Por outro lado, há, também, uma representação estereotipada do mundo branco como um mundo idealizado positivamente, onde só existem coisas admiráveis a serem desejadas e, muitas vezes, transformadas em padrões de medida do que é belo e do que é bom. Vemos, contudo, que, no mundo “digno”, confortável e privilegiado, a vida se dá em uma bolha frágil e com enormes restrições, como se transcorresse em uma gaiola de ouro – uma vida com privilégios, mas permeada de angústias, fantasias paranoicas e ilusões narcísicas que fomentam um comportamento de negação e alienação ante à gravidade da existência desses dois mundos.

A análise de aspectos presentes no comportamento da população privilegiada também é fundamental para responsabilizar e incluir esta população no processo de reparação deste trauma. O discurso de que o racismo é um problema só dos negros é definitivamente inaceitável por configurar um modo de fuga da própria responsabilidade na prática da conjuntura traumatizante.

O racismo, no Brasil, nos remete a uma característica chave, embora velada, da nossa sociedade. Observando o imensurável incômodo que a sua tematização provoca, cabe pensar na existência de uma determinante interdependência neurótica entre esses dois mundos. Investigar e entender essa interdependência pode ser um caminho para modificações de comportamentos.

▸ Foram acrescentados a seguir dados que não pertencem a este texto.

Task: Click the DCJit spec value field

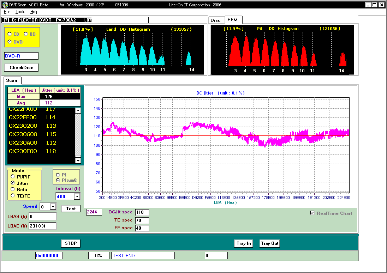Action: [x=142, y=212]
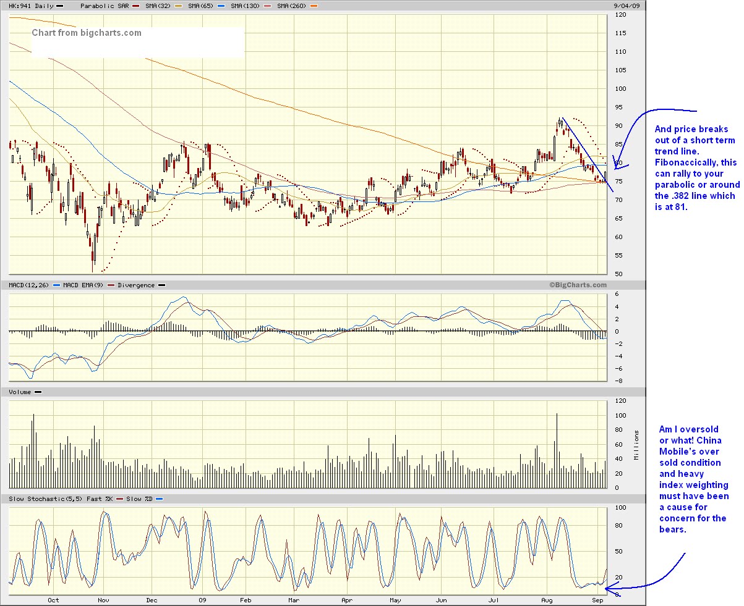This screenshot has width=744, height=606.
Task: Open the Volume indicator options
Action: click(x=19, y=392)
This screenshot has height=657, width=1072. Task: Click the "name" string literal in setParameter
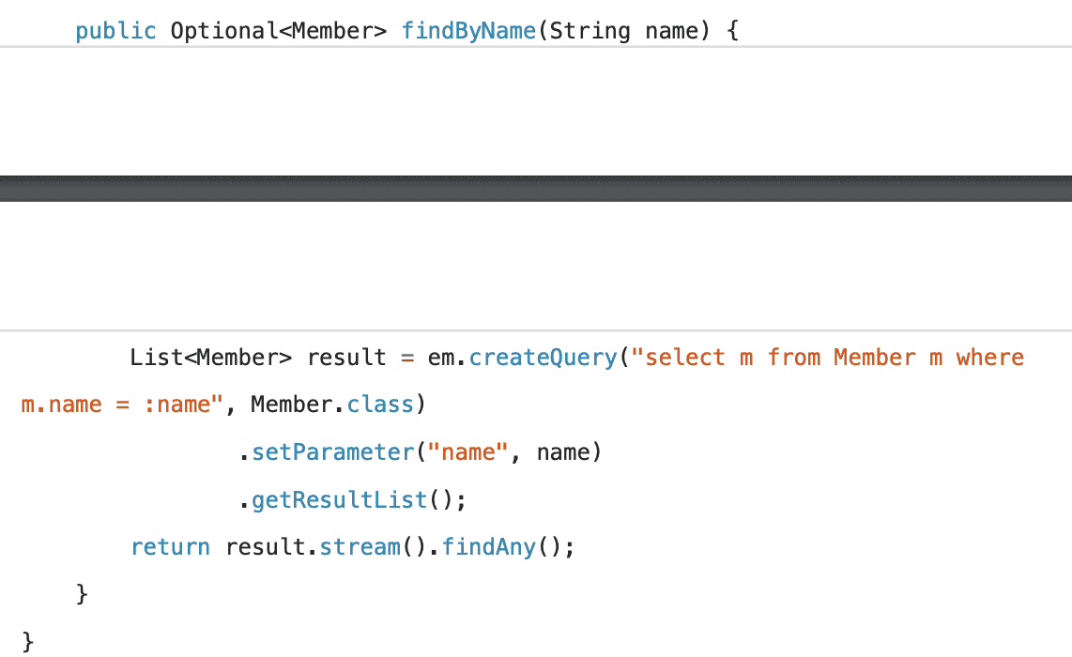[x=468, y=452]
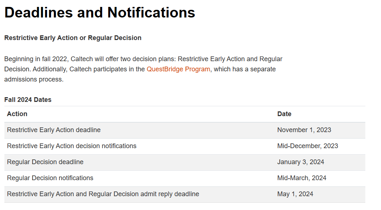Click the May 1, 2024 date cell
Screen dimensions: 381x210
tap(295, 194)
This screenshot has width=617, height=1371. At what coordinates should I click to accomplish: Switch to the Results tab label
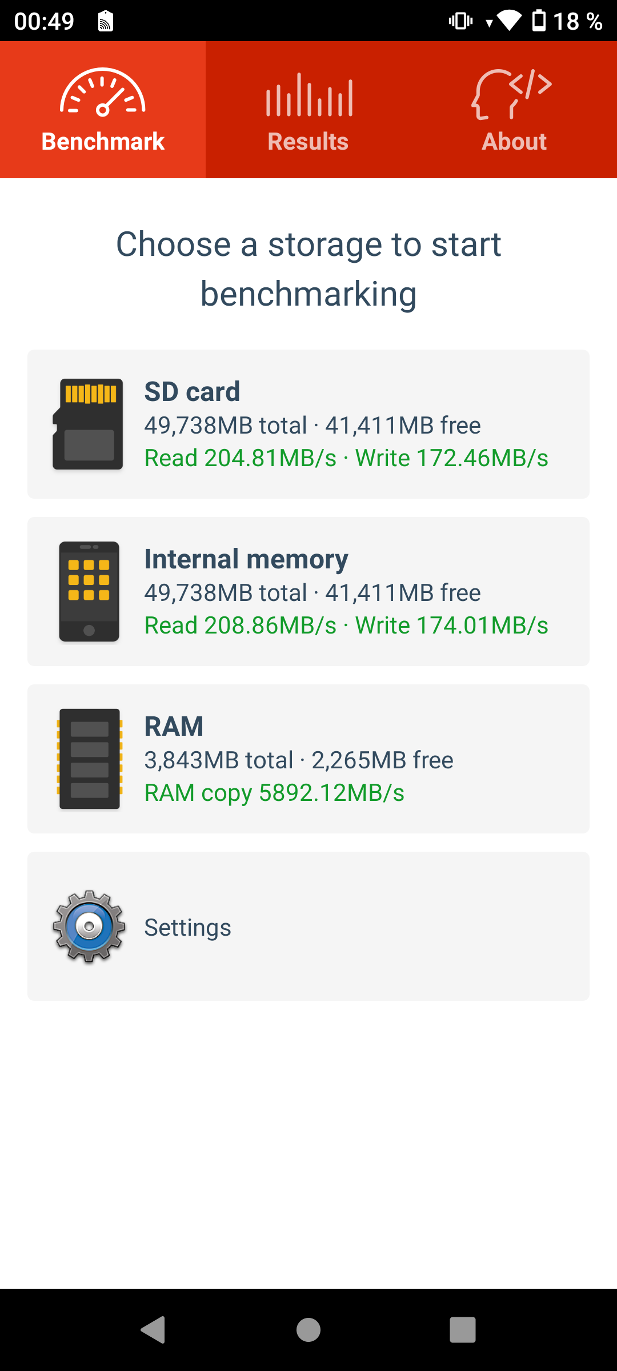[309, 142]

Uma população afrodescendente em maioria numérica, que se mantém em posição socialmente minoritária, bloqueada pelas lesões decorrentes do horror traumático reflete o que denominei, no título deste artigo, de personalidade aprisionada. Propiciar a simbolização do trauma intencionando a elaboração do mesmo é um desafio, mas também um caminho para a libertação da personalidade.

*Médica psiquiatra e psicanalista – São Paulo, Brasil e Erfurt, Alemanha.